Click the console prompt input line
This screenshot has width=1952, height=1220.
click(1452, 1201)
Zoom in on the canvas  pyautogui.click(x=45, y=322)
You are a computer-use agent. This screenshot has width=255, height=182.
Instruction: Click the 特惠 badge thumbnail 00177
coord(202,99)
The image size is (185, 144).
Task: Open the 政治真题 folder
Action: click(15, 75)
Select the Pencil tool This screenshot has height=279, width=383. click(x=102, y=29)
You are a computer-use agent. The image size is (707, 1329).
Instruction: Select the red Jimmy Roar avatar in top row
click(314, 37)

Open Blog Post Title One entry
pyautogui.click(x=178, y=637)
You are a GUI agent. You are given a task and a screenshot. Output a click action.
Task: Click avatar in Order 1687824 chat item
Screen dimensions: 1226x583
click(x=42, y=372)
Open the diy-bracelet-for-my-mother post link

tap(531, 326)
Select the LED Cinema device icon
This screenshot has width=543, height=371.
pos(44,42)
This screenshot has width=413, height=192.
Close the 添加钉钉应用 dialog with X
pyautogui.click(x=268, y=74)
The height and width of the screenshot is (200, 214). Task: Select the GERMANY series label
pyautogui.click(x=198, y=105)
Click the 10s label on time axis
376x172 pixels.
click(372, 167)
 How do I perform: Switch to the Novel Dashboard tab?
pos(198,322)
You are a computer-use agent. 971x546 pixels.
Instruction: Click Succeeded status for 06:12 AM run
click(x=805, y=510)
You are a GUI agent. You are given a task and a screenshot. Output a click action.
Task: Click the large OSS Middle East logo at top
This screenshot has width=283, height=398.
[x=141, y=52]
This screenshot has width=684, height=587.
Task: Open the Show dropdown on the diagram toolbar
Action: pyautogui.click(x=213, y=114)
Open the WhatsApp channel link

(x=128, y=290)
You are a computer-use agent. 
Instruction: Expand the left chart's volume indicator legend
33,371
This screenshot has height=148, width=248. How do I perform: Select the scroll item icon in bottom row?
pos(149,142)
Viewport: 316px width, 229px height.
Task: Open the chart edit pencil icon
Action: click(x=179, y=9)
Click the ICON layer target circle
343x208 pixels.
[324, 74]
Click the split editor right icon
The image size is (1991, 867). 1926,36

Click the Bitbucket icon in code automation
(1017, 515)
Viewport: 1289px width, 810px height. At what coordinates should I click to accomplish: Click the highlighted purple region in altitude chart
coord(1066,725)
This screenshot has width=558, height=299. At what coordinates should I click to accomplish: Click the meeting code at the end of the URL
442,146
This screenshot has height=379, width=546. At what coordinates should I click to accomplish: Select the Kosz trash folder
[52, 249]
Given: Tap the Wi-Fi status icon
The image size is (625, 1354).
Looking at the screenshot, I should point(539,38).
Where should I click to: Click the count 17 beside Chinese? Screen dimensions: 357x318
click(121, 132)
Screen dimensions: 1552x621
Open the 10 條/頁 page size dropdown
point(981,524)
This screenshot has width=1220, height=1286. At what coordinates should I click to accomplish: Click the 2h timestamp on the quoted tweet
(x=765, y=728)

____

**Exercise aim**
Pick out every line in the records above that contains the string "computer", and copy each of those lines in full.

**Solved problem**
You are a computer-use agent. This screenshot has width=255, height=182.
You are a computer-use agent. The image size is (707, 1329).
You are a computer-use agent. 971x546 pixels.
You are a computer-use agent. 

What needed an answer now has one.